- 著者
-
川口 孝泰
松岡 淳夫
- 出版者
- 一般社団法人 日本看護研究学会
- 雑誌
- 日本看護研究学会雑誌 (ISSN:21883599)
- 巻号頁・発行日
- vol.13, no.1, pp.1_82-1_94, 1990-04-01 (Released:2016-03-31)
- 参考文献数
- 15
本論文は,本学会誌Vol.12,No.1で報告した「プライバシー及びテリトリーの基礎概念の提案」に引き続き,多床室における患者のテリトリー及びプライバシーに関する意識の実態を明らかにし,患者の療養生活を援助してゆくために重要な,看護としての基礎的な知見を得ることを目的としている。 本論の中で使われているテリトリー及びプライバシーは, テリトリー;personalised spaceとして扱い,患者が自分だけの場所として認知している空間 プライバシー;自分の望んでいない侵入事物に対して,調整しようとする心理的な防壁(Westin. 1977)として捉え,検討を行った。 結果は,以下のとおりである。1) テリトリーの意識は,病室でのベット位置に影響を受けた。2) ほとんどの患者のベット位置の好みは,ほぼ同様の傾向であった。
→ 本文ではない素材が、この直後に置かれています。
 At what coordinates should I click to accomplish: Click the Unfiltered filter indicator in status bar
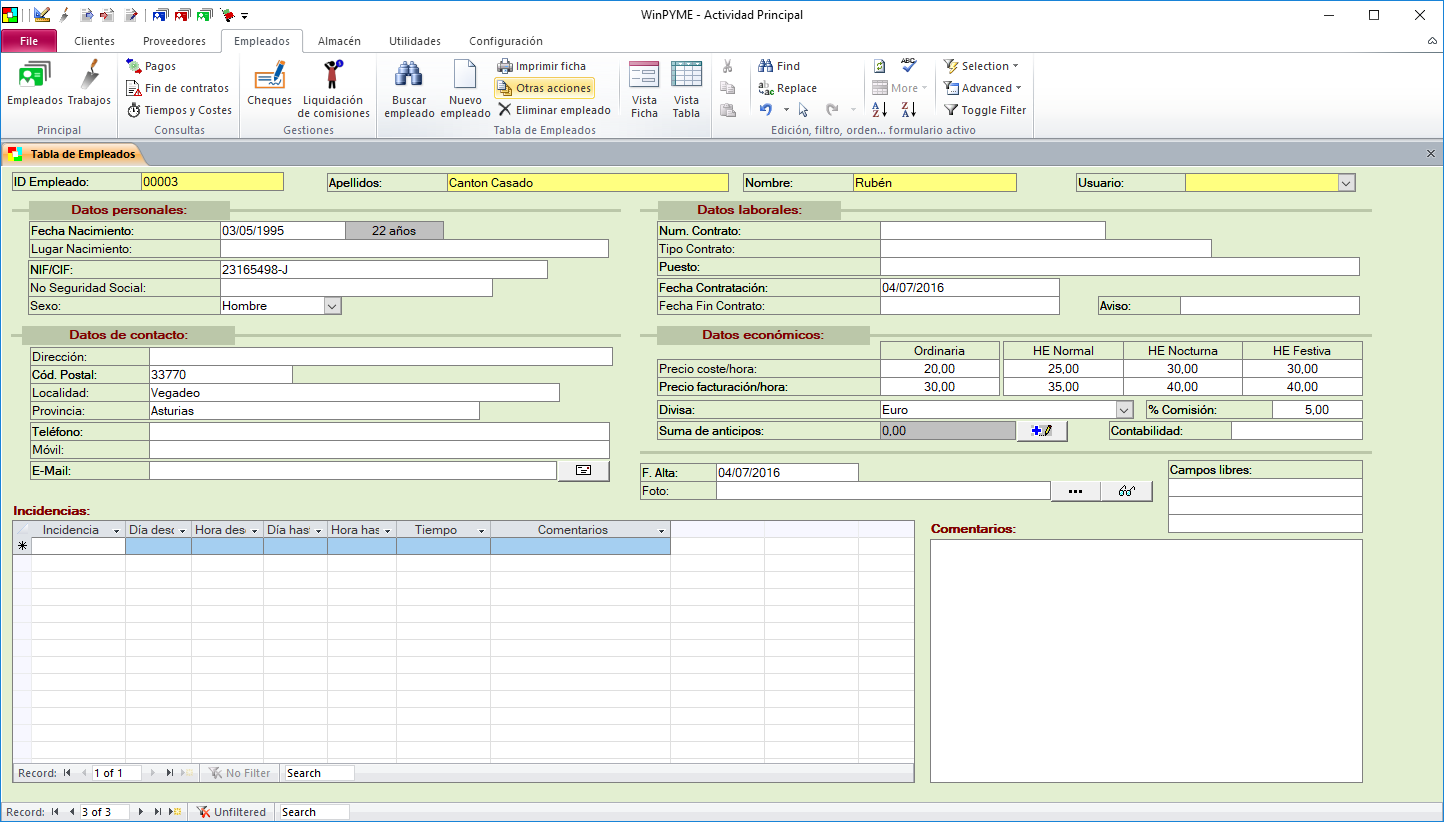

患者のテリトリーの意識と,好みのベット位置との関連をみると,多床室では患者同志が,お互いに遠慮しあいながらテリトリーを認知していると考えられる。3) プライバシーの意識は,患者の属性,病室の環境条件,患者の状態などの要因と関連がみられた。これにより,プライバシーは患者が入院生活を過ごす上で最も重要な事柄の一つであると考えられる。4) プライバシーは,日常生活の場面状況によって,質的に異なることが明らかとなった。